11Os57/96 – OGH Entscheidung
Kopf
Der Oberste Gerichtshof hat am 7. Mai 1996 durch den Senatspräsidenten des Obersten Gerichtshofes Dr. Lachner als Vorsitzenden und durch die Hofräte des Obersten Gerichtshofes Prof. Dr. Hager, Dr. Schindler, Dr. Rouschal und Dr. Schmucker als weitere Richter, in Gegenwart der Richteramtsanwärterin Mag. Gottweis als Schriftführerin, in der Strafsache gegen Friedrich W***** wegen des Vergehens des Diebstahls nach § 127 StGB und einer anderen strafbaren Handlung über die Nichtigkeitsbeschwerde und die Berufung des Angeklagten gegen das Urteil des Landesgerichtes für Strafsachen Wien als Schöffengericht vom 1. Dezember 1995, GZ 12 b Vr 5847/95-84, in nichtöffentlicher Sitzung den
Beschluß
gefaßt:
Spruch
Die Nichtigkeitsbeschwerde wird zurückgewiesen.
Zur Entscheidung über die Berufung werden die Akten dem Oberlandesgericht Wien zugeleitet.
Dem Angeklagten fallen auch die Kosten des bisherigen Rechtsmittelverfahrens zur Last.
Text
Gründe:
Rechtliche Beurteilung
Mit dem angefochtenen Urteil wurde Friedrich W***** der Vergehen des Diebstahls nach § 127 StGB (Schuldspruchsfaktum II./1.) und der Unterschlagung nach § 134 Abs 1 StGB (II./2.) schuldig erkannt.
Demnach hat er (unter anderem) am 28. April 1995 in Wien ein fremdes Gut, das er gefunden hat, nämlich eine von Robert J***** verlorene Geldbörse mit 2.500 S Inhalt, sich mit dem Vorsatz zugeeignet, sich dadurch unrechtmäßig zu bereichern (II./2.).

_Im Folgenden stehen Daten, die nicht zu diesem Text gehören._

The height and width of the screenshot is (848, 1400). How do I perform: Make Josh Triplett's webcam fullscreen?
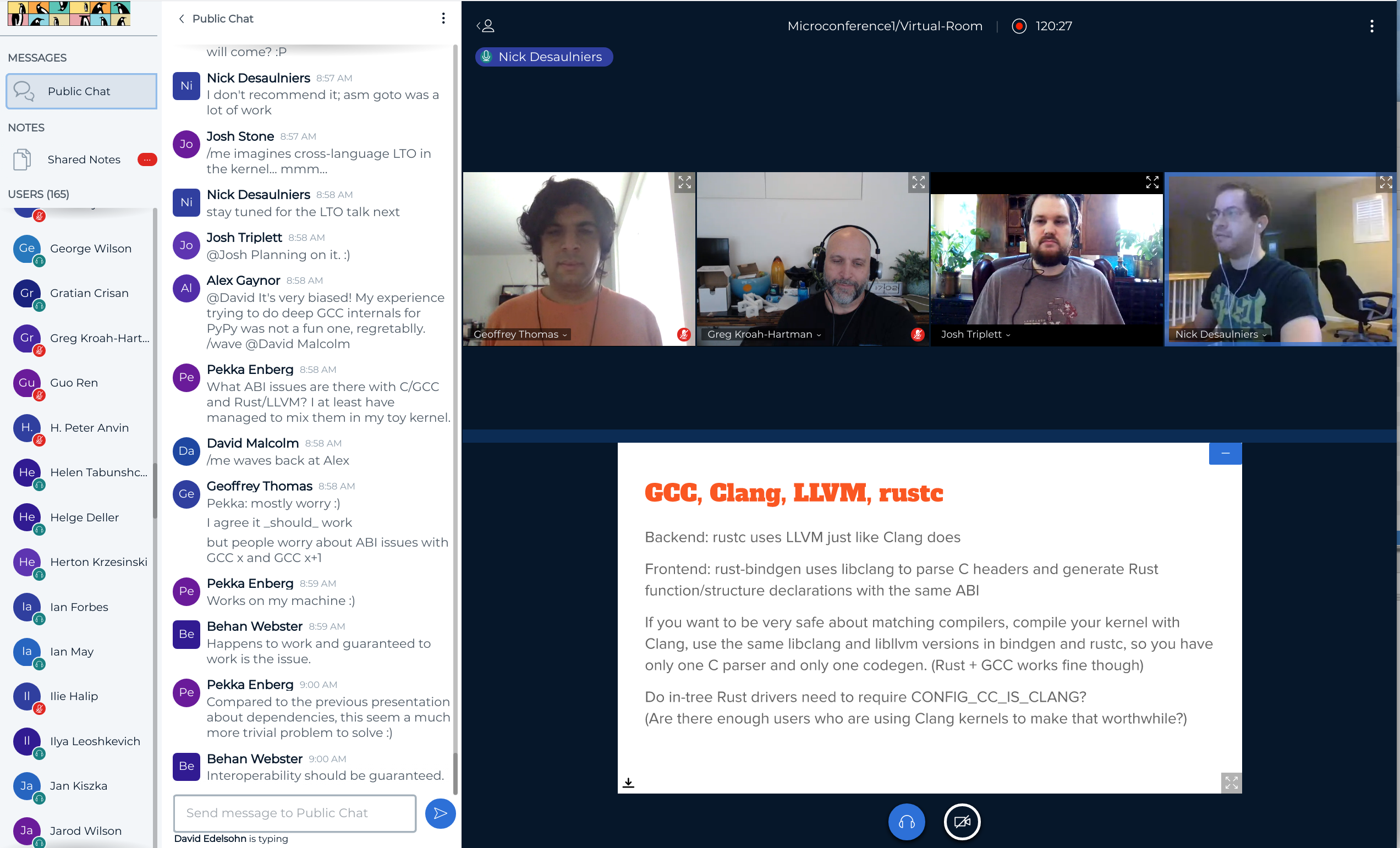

Der allein gegen diesen Schuldspruch aus § 281 Abs 1 Z 9 lit a StPO erhobenen Nichtigkeitsbeschwerde kommt keine Berechtigung zu.
Nach den den Schuldspruch tragenden Feststellungen des Erstgerichtes fiel die in Rede stehende Geldbörse des Robert J***** - ohne daß dieser es bemerkte - während eines Lokalaufenthaltes zu Boden.
Als der Angeklagte das Lokal betrat, entdeckte er die auf dem Boden liegende Brieftasche des Zeugen J*****, hob sie auf, steckte sie ein und eignete sie sich zu. Den anwesenden Personen gab er wahrheitswidrig zu verstehen, daß ihm seine eigene Brieftasche hinuntergefallen sei, obwohl es sich in Wahrheit um jene J*****'s handelte. J***** bemerkte den Verlust seiner Brieftasche erst, nachdem der Angeklagte sie sich zugeeignet und das Lokal verlassen hatte.
Der festgestellte Sachverhalt wäre richtig nicht als Unterschlagung nach § 134 Abs 1 StGB, sondern im Hinblick auf den bestehenden subsidiären Gewahrsam des Lokalinhabers als Diebstahl nach § 127 StGB zu beurteilen gewesen (Leukauf-Steininger Komm3 § 127 RN 27 f, § 134 RN 8); die rechtsirrige Subsumtion wirkt sich allerdings im Hinblick darauf, daß auch Strafzumessungserwägungen in den gemäß §§ 281 Abs 1 Z 10, 290 Abs 1 StPO anzustellenden Günstigkeitsvergleich miteinzubeziehen sind, zum Vorteil des Beschwerdeführers aus, weil dem Tatbestand der Unterschlagung in Ermangelung des Tatbestandsmerkmales des Gewahrsamsbruchs ein geringerer Unrechtsgehalt zuzuordnen ist.
Die Feststellungen zu den subjektiven Tatbestandserfordernissen, insbesondere dazu, "daß dem Angeklagten beim Auffinden der Geldbörse bewußt war, daß es sich um eine fremde Geldbörse handelt" vermissende Rechtsrüge gelangt nicht zur prozeßordnungsgemäße Darstellung, weil sie sich nicht an den - zuvor wiedergegebenen - Konstatierungen der Tatrichter zur inneren Tatseite orientiert und war daher schon in nichtöffentlicher Beratung sofort zurückzuweisen (§ 285 d Abs 1 StPO).
Daraus folgt die Kompetenz des Gerichtshofes zweiter Instanz zur Entscheidung über die gegen den Strafausspruch und das Adhäsionserkenntnis gerichtete Berufung (§ 285 i StPO).
Die Kostenentscheidung gründet sich auf § 390 a StPO.